How to mimic human laxness with computers
Aug 6th 2011 | from the print edition
TO ERR is human, but to foul things up completely takes a computer, or so the old saw goes. Although this may seem a little unfair to computers, a group of cybersecurity experts led by Jim Blythe of the University of Southern California are counting on there being at least some truth in the saying. They have created a system for testing computer-security networks by making computers themselves simulate the sorts of human error that leave networks vulnerable.
Mistakes by users are estimated to be responsible for as many as 60% of breaches of computer security. Repeated warnings about being vigilant, for example, often go unheeded as people fail to recognise the dangers of seemingly innocuous actions such as downloading files. On top of that, some “mistakes” are actually the result of deliberation. Users—both regular staff and members of the information-technology (IT) department, who should know better—often disable security features on their computers, because those features slow things down or make the computer more complicated to use.
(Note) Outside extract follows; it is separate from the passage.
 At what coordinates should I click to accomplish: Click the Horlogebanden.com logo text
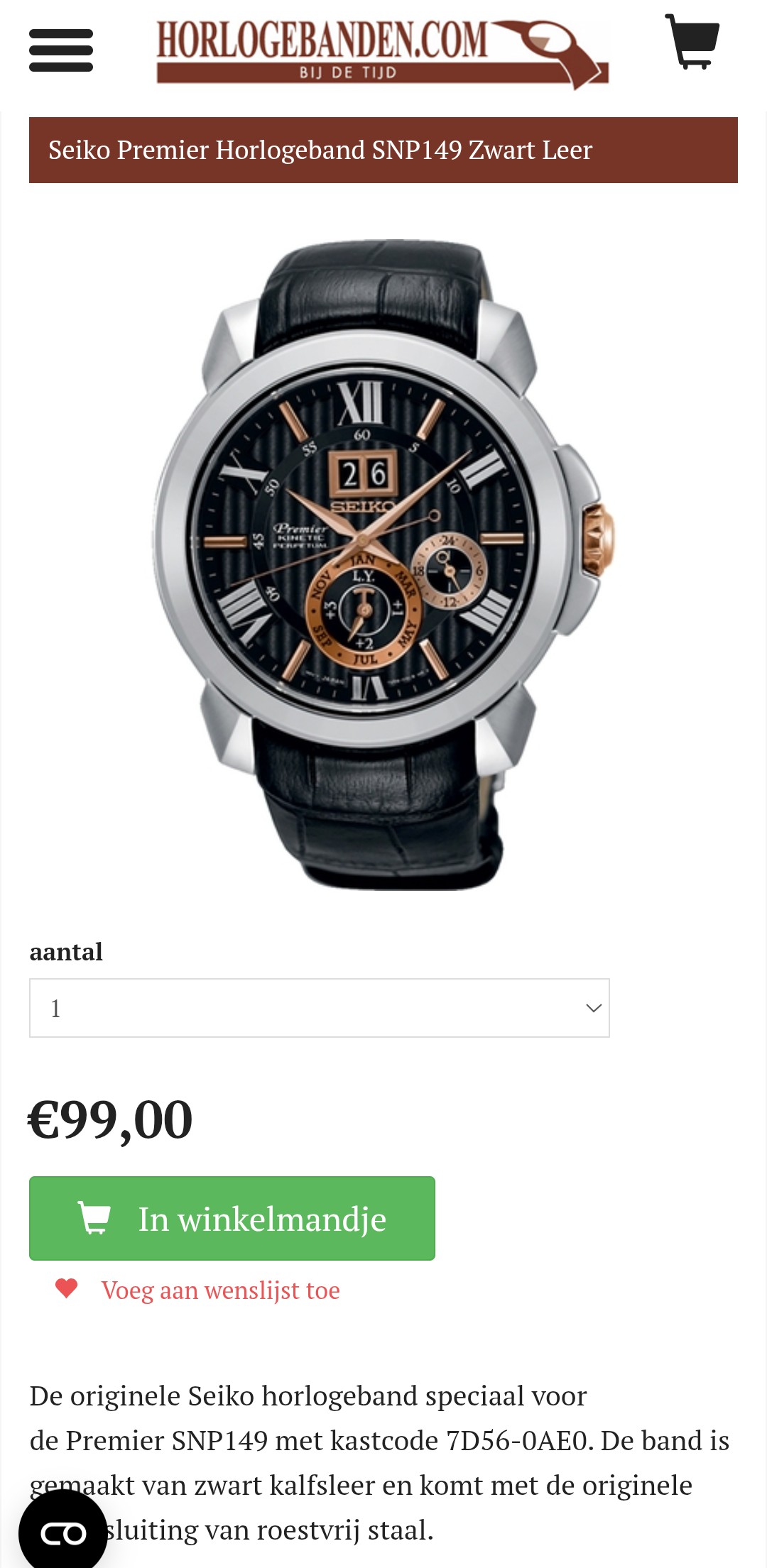[322, 40]
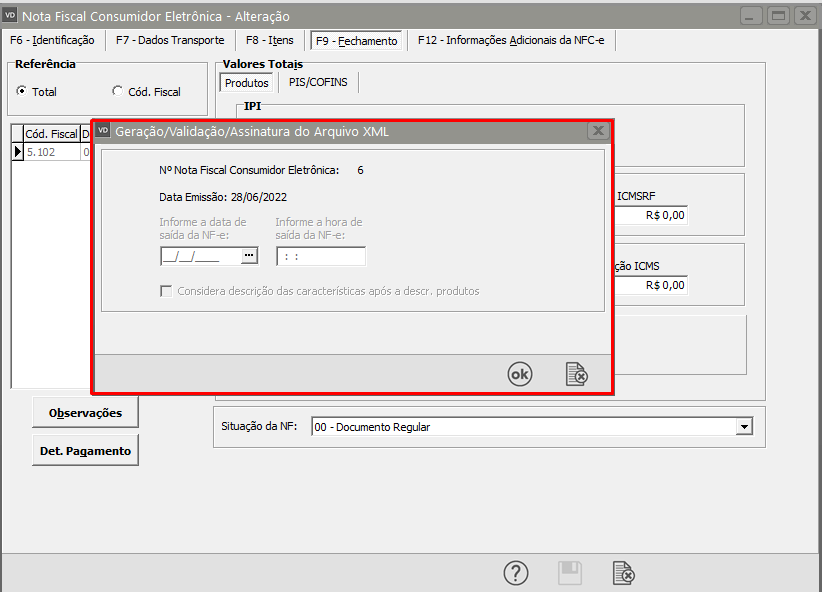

Yet according to Dr Blythe, such human factors are often overlooked when security systems are tested. This is partly because it would be impractical to manipulate the behaviour of users in ways that would give meaningful results. He and his colleagues have therefore created a way of testing security systems with computer programs called cognitive agents. These agents’ motives and behaviours can be fine-tuned to mess things up with the same aplomb as a real employee. The difference is that what happened can be analysed precisely afterwards.